Supporting comments:

“After a PhD and post-doc, Omar began his Pharma career in discovery bioanalysis at BMS and subsequently moved to Amgen.  Omar has built a unique combination of experience in LC–MS bioanalysis of proteins, LM and SM drugs, biomarkers and regulatory bioanalysis. Omar’s work has included the qualification and bioanalysis of multiplexed biomarker panels, oligonucleotide analysis, development of challenging tissue protein biomarker analyses and more recently application of hybrid LC–MS methods for GLP and clinical studies, as well as development of high-sensitivity HRMS techniques for bioanalysis of intact protein drugs in biofluids. Omar has learned the full rigor required for FDA bioanalytical validations and GLP study support, including leading the first Amgen application of hybrid LC–MS methods to GLP studies as a Principal Investigator, while continuing to investigate novel methods such as HRMS for proteins. Omar has collaborated closely with project team colleagues to develop novel drug and biomarker assays to enable program objectives. In the future, Omar is set to continue to develop novel LC–MS methods for proteins and LM drugs to enable rapid progress of drug development candidates while meeting the high standards for fully validated GLP and clinical bioanalytical methods set by the FDA.”
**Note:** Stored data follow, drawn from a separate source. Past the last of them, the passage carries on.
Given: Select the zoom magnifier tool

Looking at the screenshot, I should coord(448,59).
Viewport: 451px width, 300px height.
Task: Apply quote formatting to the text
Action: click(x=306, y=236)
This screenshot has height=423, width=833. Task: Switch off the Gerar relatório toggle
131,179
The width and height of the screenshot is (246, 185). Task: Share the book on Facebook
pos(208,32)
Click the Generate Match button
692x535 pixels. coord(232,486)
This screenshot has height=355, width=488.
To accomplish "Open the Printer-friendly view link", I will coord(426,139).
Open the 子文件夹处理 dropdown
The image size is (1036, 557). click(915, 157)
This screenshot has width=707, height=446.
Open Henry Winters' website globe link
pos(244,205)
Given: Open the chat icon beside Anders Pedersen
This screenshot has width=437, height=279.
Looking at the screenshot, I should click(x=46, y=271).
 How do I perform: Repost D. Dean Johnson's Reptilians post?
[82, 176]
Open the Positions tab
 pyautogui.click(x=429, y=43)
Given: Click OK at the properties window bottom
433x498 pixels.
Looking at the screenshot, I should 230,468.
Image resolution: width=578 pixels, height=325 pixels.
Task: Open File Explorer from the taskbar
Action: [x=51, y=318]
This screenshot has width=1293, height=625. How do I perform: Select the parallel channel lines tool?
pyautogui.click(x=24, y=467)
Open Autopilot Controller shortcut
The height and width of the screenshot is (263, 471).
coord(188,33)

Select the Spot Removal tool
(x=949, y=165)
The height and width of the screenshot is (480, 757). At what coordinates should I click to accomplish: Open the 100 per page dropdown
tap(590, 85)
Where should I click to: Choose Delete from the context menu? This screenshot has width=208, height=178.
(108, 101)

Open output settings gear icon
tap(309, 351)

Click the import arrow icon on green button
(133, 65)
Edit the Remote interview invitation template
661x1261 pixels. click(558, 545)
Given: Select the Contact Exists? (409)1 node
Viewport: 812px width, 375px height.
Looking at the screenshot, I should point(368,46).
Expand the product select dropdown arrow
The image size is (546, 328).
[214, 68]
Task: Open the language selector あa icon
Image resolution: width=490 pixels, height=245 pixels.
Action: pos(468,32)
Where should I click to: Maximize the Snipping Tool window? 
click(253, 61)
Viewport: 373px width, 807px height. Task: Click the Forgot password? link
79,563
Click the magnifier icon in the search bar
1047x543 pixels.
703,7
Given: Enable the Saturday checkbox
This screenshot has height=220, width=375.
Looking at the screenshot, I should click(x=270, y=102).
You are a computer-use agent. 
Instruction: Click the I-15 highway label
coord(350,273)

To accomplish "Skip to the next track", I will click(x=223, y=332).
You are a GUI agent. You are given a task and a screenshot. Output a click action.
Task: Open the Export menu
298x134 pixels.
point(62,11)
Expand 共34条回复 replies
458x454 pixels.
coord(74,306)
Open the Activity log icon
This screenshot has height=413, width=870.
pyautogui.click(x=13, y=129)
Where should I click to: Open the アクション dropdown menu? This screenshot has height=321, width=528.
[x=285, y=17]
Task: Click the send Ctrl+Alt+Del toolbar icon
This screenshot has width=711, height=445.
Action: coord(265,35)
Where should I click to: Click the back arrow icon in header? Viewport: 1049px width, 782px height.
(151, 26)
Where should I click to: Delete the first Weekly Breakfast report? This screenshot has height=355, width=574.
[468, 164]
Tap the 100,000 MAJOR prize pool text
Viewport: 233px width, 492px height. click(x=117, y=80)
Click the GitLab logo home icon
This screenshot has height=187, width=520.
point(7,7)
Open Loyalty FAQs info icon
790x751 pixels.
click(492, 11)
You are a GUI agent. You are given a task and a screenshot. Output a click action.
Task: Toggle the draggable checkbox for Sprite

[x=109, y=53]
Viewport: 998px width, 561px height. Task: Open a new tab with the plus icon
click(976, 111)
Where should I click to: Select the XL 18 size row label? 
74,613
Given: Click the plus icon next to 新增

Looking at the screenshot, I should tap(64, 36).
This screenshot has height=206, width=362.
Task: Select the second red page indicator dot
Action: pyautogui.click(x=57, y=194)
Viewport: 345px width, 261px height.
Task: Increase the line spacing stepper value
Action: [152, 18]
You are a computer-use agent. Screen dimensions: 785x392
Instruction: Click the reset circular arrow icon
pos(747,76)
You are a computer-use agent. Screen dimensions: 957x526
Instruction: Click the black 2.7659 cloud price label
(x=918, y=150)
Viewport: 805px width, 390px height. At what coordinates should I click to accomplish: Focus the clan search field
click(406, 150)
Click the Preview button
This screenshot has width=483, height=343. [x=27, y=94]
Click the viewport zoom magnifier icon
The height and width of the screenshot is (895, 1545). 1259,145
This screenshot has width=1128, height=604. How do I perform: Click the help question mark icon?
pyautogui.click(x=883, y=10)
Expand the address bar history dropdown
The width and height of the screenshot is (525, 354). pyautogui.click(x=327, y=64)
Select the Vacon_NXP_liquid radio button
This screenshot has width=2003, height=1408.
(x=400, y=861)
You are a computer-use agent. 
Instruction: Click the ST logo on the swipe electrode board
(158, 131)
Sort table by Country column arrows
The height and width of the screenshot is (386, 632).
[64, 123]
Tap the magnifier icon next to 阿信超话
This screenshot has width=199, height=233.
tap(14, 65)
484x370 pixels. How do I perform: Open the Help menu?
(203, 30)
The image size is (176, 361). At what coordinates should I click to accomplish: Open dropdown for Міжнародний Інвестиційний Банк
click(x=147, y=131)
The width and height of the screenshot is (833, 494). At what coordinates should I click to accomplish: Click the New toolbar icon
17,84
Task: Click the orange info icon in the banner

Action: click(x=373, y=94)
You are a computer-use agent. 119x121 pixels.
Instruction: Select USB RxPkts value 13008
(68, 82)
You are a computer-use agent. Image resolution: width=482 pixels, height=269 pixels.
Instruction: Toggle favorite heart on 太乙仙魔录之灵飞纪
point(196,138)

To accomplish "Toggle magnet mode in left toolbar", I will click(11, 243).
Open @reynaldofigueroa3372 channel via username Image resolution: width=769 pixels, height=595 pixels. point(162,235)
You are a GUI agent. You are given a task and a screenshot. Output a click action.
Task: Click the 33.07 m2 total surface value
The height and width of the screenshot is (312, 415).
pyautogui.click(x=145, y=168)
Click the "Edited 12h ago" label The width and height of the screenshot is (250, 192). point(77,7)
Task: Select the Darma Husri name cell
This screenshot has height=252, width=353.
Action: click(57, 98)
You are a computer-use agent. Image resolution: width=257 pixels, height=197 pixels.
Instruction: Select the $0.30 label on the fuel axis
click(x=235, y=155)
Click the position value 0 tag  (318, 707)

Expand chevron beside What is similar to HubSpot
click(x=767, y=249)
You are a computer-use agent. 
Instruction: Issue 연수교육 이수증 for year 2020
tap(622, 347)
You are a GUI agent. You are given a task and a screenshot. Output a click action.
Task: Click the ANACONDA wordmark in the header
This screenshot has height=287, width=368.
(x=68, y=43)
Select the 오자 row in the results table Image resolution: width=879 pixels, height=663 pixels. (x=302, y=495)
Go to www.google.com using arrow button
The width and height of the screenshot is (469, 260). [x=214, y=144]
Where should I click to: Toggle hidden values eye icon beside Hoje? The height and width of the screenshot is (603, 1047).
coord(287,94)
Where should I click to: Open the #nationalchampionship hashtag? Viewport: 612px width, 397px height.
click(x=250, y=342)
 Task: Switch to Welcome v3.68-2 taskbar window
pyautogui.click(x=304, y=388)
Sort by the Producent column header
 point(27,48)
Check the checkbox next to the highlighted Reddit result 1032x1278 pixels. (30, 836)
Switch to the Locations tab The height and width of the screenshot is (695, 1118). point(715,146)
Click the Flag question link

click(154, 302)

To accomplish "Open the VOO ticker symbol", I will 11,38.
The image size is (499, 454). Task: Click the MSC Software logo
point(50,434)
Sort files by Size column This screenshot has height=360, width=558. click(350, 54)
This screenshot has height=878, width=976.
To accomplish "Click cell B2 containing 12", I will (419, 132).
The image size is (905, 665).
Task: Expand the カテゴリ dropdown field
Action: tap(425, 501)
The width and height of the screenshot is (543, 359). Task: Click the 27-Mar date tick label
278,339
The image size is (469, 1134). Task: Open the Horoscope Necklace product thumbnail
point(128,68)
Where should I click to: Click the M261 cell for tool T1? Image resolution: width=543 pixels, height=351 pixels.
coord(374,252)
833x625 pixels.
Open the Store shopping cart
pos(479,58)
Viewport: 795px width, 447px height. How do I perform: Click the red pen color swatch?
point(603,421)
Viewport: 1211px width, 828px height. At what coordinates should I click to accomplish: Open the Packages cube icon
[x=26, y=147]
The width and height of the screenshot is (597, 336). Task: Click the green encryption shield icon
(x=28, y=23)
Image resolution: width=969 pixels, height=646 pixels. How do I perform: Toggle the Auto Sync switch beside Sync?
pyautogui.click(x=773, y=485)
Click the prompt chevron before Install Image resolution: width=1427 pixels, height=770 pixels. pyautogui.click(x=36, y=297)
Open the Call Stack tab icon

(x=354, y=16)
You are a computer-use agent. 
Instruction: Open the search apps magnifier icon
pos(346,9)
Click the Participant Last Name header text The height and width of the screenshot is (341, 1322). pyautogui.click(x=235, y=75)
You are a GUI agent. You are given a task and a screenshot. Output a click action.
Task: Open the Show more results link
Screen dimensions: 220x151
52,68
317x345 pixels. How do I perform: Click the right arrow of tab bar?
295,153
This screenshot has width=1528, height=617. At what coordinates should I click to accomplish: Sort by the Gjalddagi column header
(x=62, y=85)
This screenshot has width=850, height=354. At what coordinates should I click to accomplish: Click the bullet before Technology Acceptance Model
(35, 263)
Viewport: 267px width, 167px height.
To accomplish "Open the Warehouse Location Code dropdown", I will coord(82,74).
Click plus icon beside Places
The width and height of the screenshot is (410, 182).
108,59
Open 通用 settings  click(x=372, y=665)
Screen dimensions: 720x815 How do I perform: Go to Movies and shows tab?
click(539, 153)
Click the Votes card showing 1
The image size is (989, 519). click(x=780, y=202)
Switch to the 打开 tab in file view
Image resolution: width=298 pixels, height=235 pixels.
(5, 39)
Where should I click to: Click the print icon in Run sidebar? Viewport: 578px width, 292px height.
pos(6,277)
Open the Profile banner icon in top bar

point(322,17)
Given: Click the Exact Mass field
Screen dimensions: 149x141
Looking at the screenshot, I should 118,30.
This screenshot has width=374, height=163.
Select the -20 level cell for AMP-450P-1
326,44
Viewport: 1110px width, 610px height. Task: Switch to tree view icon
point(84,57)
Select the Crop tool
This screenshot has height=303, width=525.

 1Describe the main highlights of your bioanalytical work.

A consistent theme of my scientific career has been to develop solutions for challenging bioanalysis. Examples include the qualification of highly multiplexed LC–MS/MS assays for the bioanalysis of polyunsaturated fatty acids and sterols, hybrid immunocapture LC–MS/MS approaches for the quantification of target proteins in tissue for receptor occupancy modeling, validation and application of sensitive (50 ng/mL) intact protein HRMS methods with SIL-protein internal standards for bioanalysis, leading the application of a hybrid immunocapture LC–MS/MS method for a GLP study, and serving as principal investigator for small molecule GLP studies. In addition, I have recently led several collaborations to drive LC–MS/MS technology at Amgen, including a cross-site collaboration to train colleagues in oligonucleotide bioanalysis by high resolution mass spectrometry (HRMS), leading an effort to cross-train all LC–MS staff in surrogate peptide identification with subsequent hybrid immunocapture LC–MS bioanalysis, and mentoring both a graduate intern and LBA-focused staff member in validating hybrid immunocapture HRMS methods for the bioanalysis of intact mAB based drugs. Further, I have continually collaborated with other functions to characterize large molecule (LM) reagents and quantify cell culture contaminants by LC–MS/MS.